There are various bases on which a judgment which has been entered can be set aside: Uniform Civil Procedure Rules 2005 (NSW), rr 36.15 and 36.16 and Romeo v Papalia [2012] NSWCA 221 at [80] (Sackville AJA, Basten and Campbell JJA agreeing). It may be that evidence will be forthcoming to challenge the judgments for possession and the monetary sum which will lead to their being set aside. However, in the absence of such evidence, I am not persuaded that it would be appropriate to refuse to give the judgments, or to stay their entry. In my view, the period of eight weeks during which the ANZ has undertaken not to enforce the judgments will be sufficient for the defendant to obtain at least prima facie evidence on which to apply to set aside the judgment, or bring a cross-claim, or to apply for a stay of enforcement of the judgment.
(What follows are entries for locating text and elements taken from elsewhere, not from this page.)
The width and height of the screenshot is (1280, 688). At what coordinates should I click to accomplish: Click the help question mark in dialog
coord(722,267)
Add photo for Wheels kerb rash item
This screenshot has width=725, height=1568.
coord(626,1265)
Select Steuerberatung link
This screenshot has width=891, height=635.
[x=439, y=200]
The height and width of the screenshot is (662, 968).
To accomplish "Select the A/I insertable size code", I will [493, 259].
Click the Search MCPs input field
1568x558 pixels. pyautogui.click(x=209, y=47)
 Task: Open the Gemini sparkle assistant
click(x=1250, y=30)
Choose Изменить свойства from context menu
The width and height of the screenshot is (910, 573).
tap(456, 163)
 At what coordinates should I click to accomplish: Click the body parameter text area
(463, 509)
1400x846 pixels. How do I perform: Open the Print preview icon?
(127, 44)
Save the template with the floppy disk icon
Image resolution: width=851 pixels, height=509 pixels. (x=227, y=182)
Accordingly, the giving of the judgments will not cause any substantive prejudice the defendant that cannot be remedied.
Orders
On 28 September 2016, I made the following orders:
(1) Order that the subpoena issued to City Lawyers be stood over to Registrar’s subpoena list on 7 October 2016.
(2) Stand over the notice of motion filed on 26 September 2016 to 18 October 2016 for hearing before me.
(3) Judgment for the plaintiff for possession of the whole of the land in certificate of title folio identifier 21/250127 known as 13 Betts Road, Greystanes in the State of New South Wales.
(4) Judgment for the plaintiff against the defendant for $583,966.52 together with interest at the rates which apply to the Business Loan (as defined in the statement of claim) plus any of the plaintiff’s costs or charges, any government duties or imposts charged to the Business Loan plus interest which applies to the Business Loan from 27 September 2016 until payment.
(5) Note that the plaintiff has undertaken not to enforce (3) and (4) above for a period of 8 weeks.